A Convolutional Neural Network (CNN) is a specialized type of neural network primarily utilized for analyzing visual data, such as images. While a standard neural network treats the input as a flat list of numbers (losing spatial relationships), a CNN preserves the 2D structure of images and exploits the fact that nearby pixels are related to each other. This makes CNNs exceptionally adept at recognizing patterns and features within images, rendering them highly effective for tasks such as image classification.

Why CNNs for Images?

A standard (fully connected) neural network connecting every pixel to every neuron would require an enormous number of parameters. For example, a modest 224×224 color image has over 150,000 input values — connecting each to just 1,000 hidden neurons would already require 150 million weights in the first layer alone. This is computationally impractical and prone to overfitting.

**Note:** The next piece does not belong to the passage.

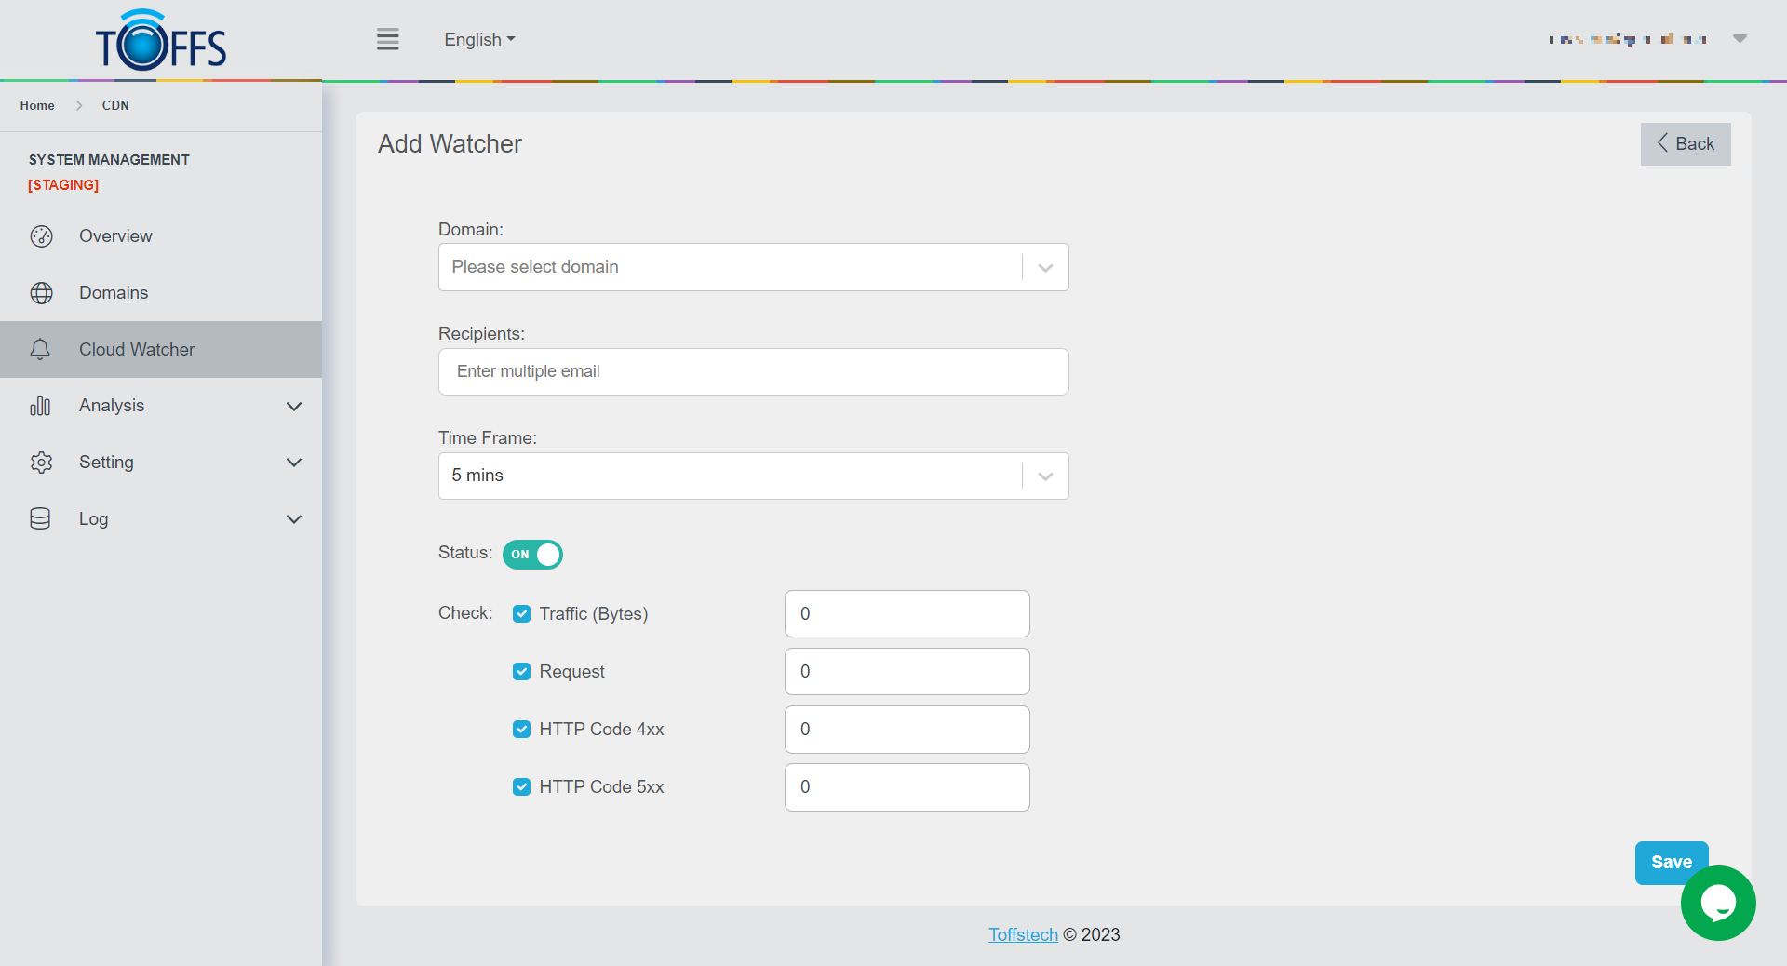Viewport: 1787px width, 966px height.
Task: Uncheck the Request checkbox
Action: pos(522,672)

CNNs solve this problem through three key ideas:

  1. Local connectivity: Instead of looking at the entire image at once, each neuron only looks at a small local region (its receptive field).

  2. Weight sharing: The same set of weights (a filter) is applied across the entire image, drastically reducing the number of parameters.

  3. Translation invariance: Because the same filter scans the whole image, the network can detect a feature (such as an edge or texture) regardless of where it appears in the image.

Building Blocks of a CNN

A CNN is composed of several types of layers stacked together. Each type of layer has a specific role in processing the image data.

Convolutional Layers

The core building block of a CNN. A convolutional layer applies a set of small learnable filters (also called kernels) to the input image. Each filter is a small matrix (commonly 3×3 or 5×5 pixels) that slides across the image — a process called convolution. At each position, the filter computes a dot product between its weights and the overlapping image pixels, producing a single number. As the filter slides across the entire image, it produces a 2D output called a feature map (or activation map).

Each filter is designed to detect a specific feature. In early layers, filters typically learn to detect simple features such as edges, corners, and color gradients. In deeper layers, filters combine these simple features to detect increasingly complex patterns — textures, shapes, and eventually entire objects or defect types.

A convolutional layer usually applies multiple filters in parallel, producing multiple feature maps. For example, a layer with 32 filters produces 32 feature maps, each highlighting a different aspect of the input.

Pooling Layers

After convolution, pooling layers reduce the spatial dimensions (width and height) of the feature maps while retaining the most important information. This serves two purposes: it reduces computational cost and helps the network become more robust to small shifts or distortions in the input.

The most common type is max pooling, which divides the feature map into non-overlapping regions (e.g., 2×2 blocks) and keeps only the maximum value in each region. This effectively halves the width and height of the feature map. Average pooling takes the mean value instead, and global average pooling reduces each entire feature map to a single number by averaging all its values.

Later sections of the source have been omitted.